You're assuming gnerative programming is used to completely replace direct programming. This doesn't have to be the case. It could also be used merely in an assistive role to supplement the ability to write code.

humanrebar · on Sept 4, 2017

I'm not. That's what I'm referring to as "snippets", though other forms of scaffolding do apply. If your position is that people should use more sophisticated editing/authoring tools on a regular basis, that's not that controversial a statement.

I was just saying that full-blown code generation isn't merely writing in the same language but adopting a DSL as well, so we're not strictly comparing languages at that point.

khitchdee · on Sept 4, 2017

Right. Code generation has typically been associated with DSLs.

Here's one way it could be done simply. Let's say you wanted to automate the process of memory allocation and deallocation. You would need a way to describe to the code generator the mepory requirments of your structure. For that you would need a description outside of C. But that description could be embedded into the comments of your code and your code generator be designed to parse those comments to determine what needed to be done.

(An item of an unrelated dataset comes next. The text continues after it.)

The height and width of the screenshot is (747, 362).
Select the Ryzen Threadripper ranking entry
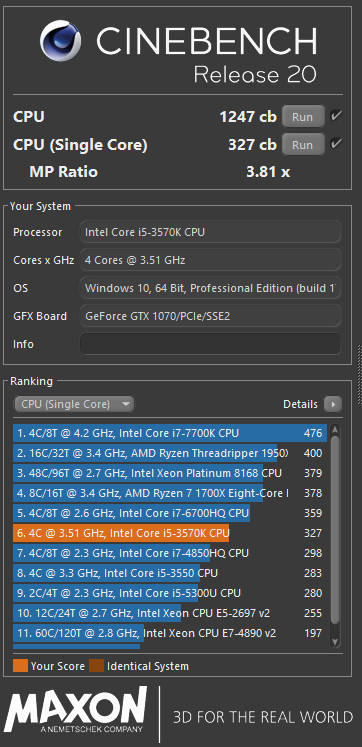tap(170, 453)
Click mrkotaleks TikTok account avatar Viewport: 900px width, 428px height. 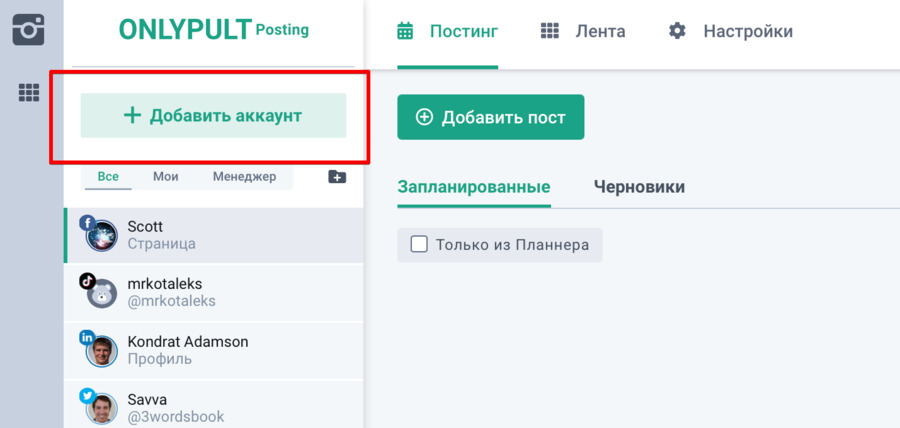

Knuth also came up with the idea of Literate Programming in which the description of a program is embedded as Latex in the code. This could work in a similar way. So, while you would use a DSL, the description would be inline with your code so the authoring process would be integrated and not 2-stream.

pjmlp · on Sept 3, 2017

> It was not a replacement for C.

Sure it was for Bjarne, that is why he created it in first place.

After being forced to re-write his thesis from Simula to BCPL, he swore never having to deal with such low level languages again.

C with Classes was his solution to not having to write C directly, after he got his job at AT&T.

sesutton · on Sept 3, 2017

The aside about Rust is a total straw man. Obviously no one with even a modicum of knowledge of programming languages would think Rust is the only memory safe language. Googling the supposed quote also turns up no results but this post.

wott · on Sept 3, 2017

It is nonsensical to consider memory leaks as reported by Valgrind on a program that uses Glib. It allocates and builds a whole context system and never frees it regularly, which confuses Valgrind. I am pretty certain almost all 'leaks' come from there. libglib should be put in Valgrind suppression file.

It was a very bad choice to choose a program based on Glib for this kind of experiment.

bjconlan · on Sept 4, 2017

I think what you have said here sums up the problem quite concisely. They might as well add core-foundation, qt-core and stllib based executables to the test for 'c' vs 'c++' to give a better cross section.

khitchdee · on Sept 3, 2017

FWIW, Donald Knuth was a proponent of using C over C++ at the time it first came out. He equated C++ with the use of frameworks in writing programs which he thought were a bad idea for the profession as it would dumb it down. C++ does make code reuse a lot easier.

khitchdee · on Sept 6, 2017

As an example of C++ making code reuse a lot easier, consider the Windows platform from a developer's perspective. Before C++, there was this huge library called Win32 in C that contained several hundred functions and data structures to access the services of the platform. Since it was not object oriented, there was a fat book by Charles Petzold, which was like a Bible for windows programmers that described how each of the functions related to each other, in what sequence to call them and a bunch of stuff that was not even documented by Microsoft. Once C++ came, there was a library called MFC which was object oriented and hence a lot better documented and organised and now there's .NET.

The organization of functions into objects makes it a lot easier to understand systems software specially if it's very large. Also the ability to subclass means you can take the base functionality of "template" classes provided by a library and subclass them to extend them with what you need. This was not as easy with C where you had to rely on sample code for this purpose. The Petzold book had a ton of sample code.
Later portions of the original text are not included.